EXERCISE GOAL: Please output the lines from the one with "The height and" through the end of the data exactly as written, omitting all pictures.

DATA FOR THIS TASK Block Start

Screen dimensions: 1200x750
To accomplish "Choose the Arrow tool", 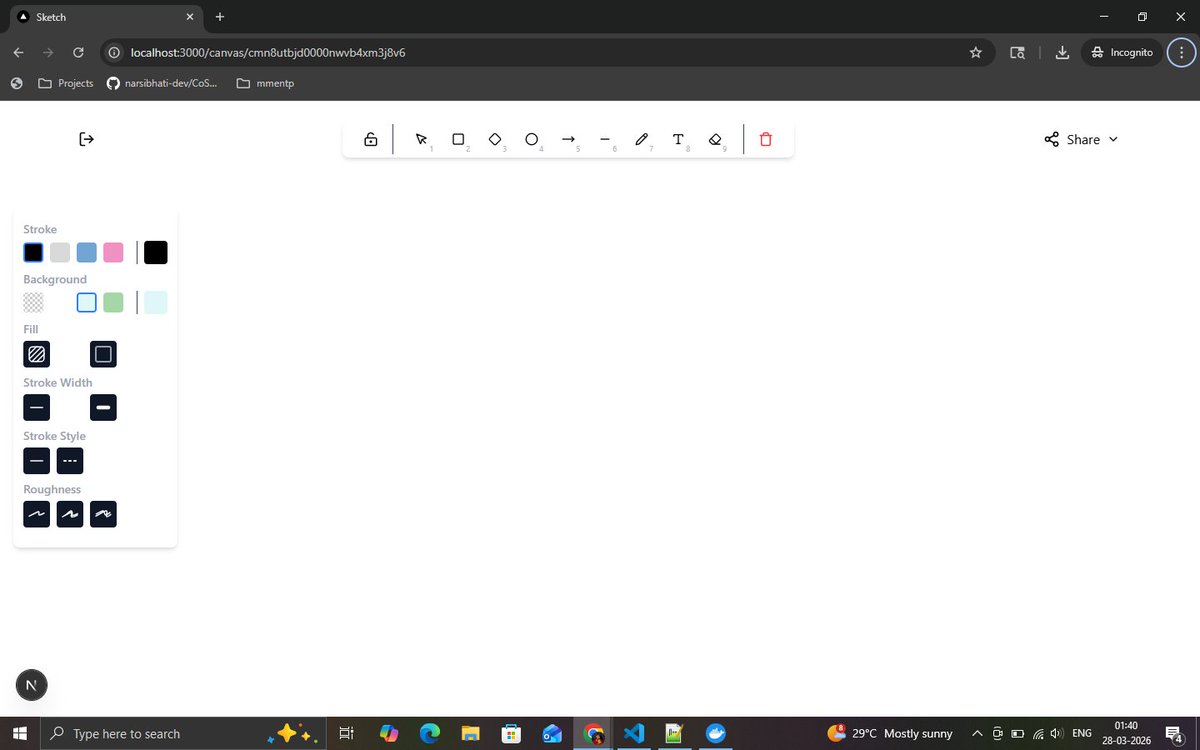I will pyautogui.click(x=568, y=139).
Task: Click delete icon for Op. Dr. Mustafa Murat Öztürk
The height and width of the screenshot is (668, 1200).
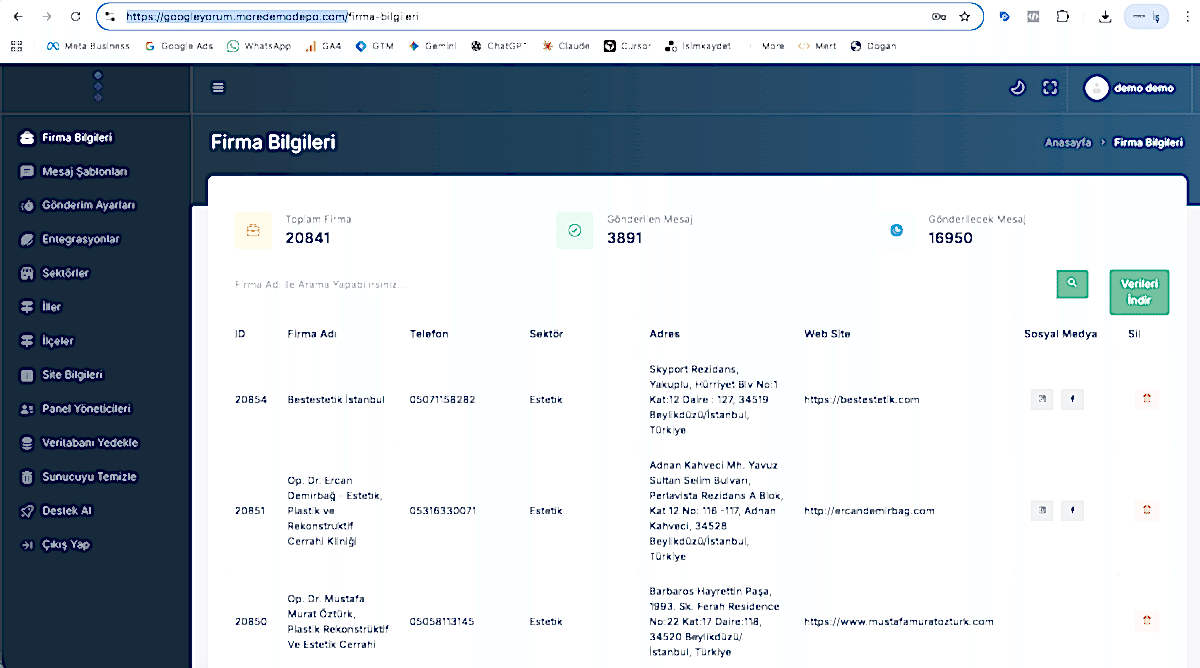Action: [1146, 621]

DATA FOR THIS TASK Block End

TASK ANSWER:
The height and width of the screenshot is (668, 1200).
Action: [1146, 621]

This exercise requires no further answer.